#### Texte source
- - - - -
Beaujolais, le renouveau
Facile d’accès, gourmand, verdoyant et parsemé de charmants villages de caractère, le beaujo sort le grand jeu pour attirer au coeur de ses campagnes et de son vignoble. Reportage.
Par Audrey Grosclaude
Il fut un temps, pas si lointain, où les Lyonnais boudaient facilement le Beaujolais, préférant la Bourgogne et la vallée du Rhône rayon vins ; la Drôme, l’Ardèche ou la Savoie, au moment de partir en week-end. Tout a changé.
Dans les vignes d’abord. À la faveur d’un renouvellement de génération, du changement climatique et de l’installation de jeunes vignerons portés par l’ADN nature du territoire, le vignoble a fait sa mue et changé de peau. Au point de réinstaller sa production, ses 12 appellations et ses 10 crus (Saint-Amour, Juliénas, Chénas, Moulin-à-vent, Fleurie, Chiroubles, Morgon, Régnié, Côte-de-Brouilly et Brouilly) dans toutes les caves et sur les bonnes tables du monde entier. Certes, les festivités autour du beaujolais nouveau, chaque troisième jeudi de novembre, participent encore largement à la promotion de la destination tout autour du globe mais elles sont désormais la bouteille qui cache la forêt, les châteaux, les monts, les villages en pierres dorées, les lacs et le patrimoine géologique du Géoparc mondial, label de l’Unesco.
- - - - -
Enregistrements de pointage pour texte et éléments
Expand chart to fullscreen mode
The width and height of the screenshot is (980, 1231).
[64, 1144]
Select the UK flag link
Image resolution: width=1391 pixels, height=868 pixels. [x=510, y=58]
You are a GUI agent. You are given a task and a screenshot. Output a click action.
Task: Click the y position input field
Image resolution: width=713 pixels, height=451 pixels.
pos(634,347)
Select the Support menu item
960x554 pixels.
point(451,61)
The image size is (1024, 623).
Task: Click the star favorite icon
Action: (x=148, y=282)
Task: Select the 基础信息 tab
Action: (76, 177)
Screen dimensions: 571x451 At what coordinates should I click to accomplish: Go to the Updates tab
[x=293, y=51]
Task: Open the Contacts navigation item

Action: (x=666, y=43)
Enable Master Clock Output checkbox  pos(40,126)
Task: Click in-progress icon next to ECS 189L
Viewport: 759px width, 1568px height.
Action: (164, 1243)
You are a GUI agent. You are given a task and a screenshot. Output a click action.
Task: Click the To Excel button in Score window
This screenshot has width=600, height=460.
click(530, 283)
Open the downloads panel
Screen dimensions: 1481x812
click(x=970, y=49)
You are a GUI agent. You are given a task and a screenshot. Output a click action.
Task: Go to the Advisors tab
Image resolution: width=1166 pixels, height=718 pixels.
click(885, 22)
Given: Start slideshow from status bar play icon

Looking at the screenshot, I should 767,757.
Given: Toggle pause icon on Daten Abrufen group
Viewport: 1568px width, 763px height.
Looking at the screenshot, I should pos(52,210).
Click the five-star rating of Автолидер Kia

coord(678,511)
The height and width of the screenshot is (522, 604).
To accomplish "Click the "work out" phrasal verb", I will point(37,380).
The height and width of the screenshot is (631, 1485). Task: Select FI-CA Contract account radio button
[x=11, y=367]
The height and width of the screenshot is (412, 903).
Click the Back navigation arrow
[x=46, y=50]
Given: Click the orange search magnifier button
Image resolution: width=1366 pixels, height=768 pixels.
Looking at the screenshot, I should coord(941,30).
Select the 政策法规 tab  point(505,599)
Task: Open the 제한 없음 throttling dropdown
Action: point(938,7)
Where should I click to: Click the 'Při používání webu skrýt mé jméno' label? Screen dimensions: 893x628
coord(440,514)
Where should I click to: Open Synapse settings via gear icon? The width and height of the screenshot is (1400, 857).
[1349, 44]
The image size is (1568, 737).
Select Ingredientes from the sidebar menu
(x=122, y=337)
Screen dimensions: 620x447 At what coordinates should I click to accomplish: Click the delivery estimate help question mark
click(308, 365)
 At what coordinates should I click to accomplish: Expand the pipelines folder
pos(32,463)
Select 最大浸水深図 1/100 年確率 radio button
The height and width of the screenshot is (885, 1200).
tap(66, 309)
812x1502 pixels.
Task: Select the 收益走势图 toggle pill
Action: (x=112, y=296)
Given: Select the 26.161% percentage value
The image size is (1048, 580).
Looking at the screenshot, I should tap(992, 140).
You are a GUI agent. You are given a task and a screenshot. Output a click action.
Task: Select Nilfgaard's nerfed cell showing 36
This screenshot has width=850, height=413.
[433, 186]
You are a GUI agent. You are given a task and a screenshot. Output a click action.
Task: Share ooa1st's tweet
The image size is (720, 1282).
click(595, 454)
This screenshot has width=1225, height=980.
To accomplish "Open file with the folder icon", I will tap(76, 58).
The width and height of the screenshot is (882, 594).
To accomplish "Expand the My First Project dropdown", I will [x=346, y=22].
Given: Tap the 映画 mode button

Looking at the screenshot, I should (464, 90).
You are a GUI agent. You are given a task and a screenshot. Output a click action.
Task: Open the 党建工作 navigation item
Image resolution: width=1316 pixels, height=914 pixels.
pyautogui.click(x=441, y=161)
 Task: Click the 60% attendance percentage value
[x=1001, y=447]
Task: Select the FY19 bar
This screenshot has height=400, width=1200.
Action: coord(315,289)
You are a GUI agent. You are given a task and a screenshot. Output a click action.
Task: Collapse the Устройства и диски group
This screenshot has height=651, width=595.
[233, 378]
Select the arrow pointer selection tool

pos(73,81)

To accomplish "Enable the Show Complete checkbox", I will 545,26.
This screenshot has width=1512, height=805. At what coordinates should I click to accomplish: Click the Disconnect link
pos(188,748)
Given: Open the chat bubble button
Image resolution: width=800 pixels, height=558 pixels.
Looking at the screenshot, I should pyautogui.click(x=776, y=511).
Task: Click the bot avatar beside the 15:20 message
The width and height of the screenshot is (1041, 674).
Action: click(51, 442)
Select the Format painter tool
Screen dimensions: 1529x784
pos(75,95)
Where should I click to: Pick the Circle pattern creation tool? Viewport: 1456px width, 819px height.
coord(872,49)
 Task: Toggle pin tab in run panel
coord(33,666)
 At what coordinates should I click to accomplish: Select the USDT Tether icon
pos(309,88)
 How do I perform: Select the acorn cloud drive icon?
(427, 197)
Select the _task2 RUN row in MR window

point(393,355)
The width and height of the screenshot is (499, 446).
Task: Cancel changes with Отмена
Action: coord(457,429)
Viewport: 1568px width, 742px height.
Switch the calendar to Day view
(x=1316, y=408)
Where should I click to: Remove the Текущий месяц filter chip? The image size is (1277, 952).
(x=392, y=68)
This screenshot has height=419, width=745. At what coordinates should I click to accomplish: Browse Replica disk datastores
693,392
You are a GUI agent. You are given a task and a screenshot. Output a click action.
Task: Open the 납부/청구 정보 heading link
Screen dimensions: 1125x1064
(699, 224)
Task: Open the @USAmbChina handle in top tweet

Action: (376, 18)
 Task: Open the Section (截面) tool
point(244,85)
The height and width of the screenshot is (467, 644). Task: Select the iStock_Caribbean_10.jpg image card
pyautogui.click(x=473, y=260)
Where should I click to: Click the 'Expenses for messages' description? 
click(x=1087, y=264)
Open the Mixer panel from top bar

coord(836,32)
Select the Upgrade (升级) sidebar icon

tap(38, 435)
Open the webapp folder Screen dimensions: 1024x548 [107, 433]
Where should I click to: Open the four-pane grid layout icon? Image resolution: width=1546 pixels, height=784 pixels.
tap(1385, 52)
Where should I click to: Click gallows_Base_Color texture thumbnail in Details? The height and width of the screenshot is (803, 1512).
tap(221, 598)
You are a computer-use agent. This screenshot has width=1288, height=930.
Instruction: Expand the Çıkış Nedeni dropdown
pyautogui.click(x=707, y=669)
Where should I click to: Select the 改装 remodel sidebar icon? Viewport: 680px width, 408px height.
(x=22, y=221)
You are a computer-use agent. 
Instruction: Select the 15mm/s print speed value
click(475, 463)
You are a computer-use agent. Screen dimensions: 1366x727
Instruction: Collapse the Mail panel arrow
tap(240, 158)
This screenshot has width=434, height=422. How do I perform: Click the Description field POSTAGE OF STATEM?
- - - - -
#### Consigne 1
Pour chaque affirmation, dites si elle concorde avec l'article sur le Beaujolais : répondez par oui ou par non et citez mot pour mot le passage qui permet de trancher. (a) Le beaujolais nouveau est fêté chaque troisième jeudi de novembre. (b) Le vignoble du Beaujolais compte 12 crus. (c) Les Lyonnais ont toujours préféré le Beaujolais à la Bourgogne.
#### Consigne 2
Extrayez de l'article sur le Beaujolais le passage compris entre « Dans les vignes » et « label de l’Unesco. », ces deux bornes incluses.

#### Corrigé 1
(a) Oui : « chaque troisième jeudi de novembre ».
(b) Non : « ses 12 appellations et ses 10 crus ».
(c) Non : « les Lyonnais boudaient facilement le Beaujolais, préférant la Bourgogne ».

#### Corrigé 2
Dans les vignes d’abord. À la faveur d’un renouvellement de génération, du changement climatique et de l’installation de jeunes vignerons portés par l’ADN nature du territoire, le vignoble a fait sa mue et changé de peau. Au point de réinstaller sa production, ses 12 appellations et ses 10 crus (Saint-Amour, Juliénas, Chénas, Moulin-à-vent, Fleurie, Chiroubles, Morgon, Régnié, Côte-de-Brouilly et Brouilly) dans toutes les caves et sur les bonnes tables du monde entier. Certes, les festivités autour du beaujolais nouveau, chaque troisième jeudi de novembre, participent encore largement à la promotion de la destination tout autour du globe mais elles sont désormais la bouteille qui cache la forêt, les châteaux, les monts, les villages en pierres dorées, les lacs et le patrimoine géologique du Géoparc mondial, label de l’Unesco.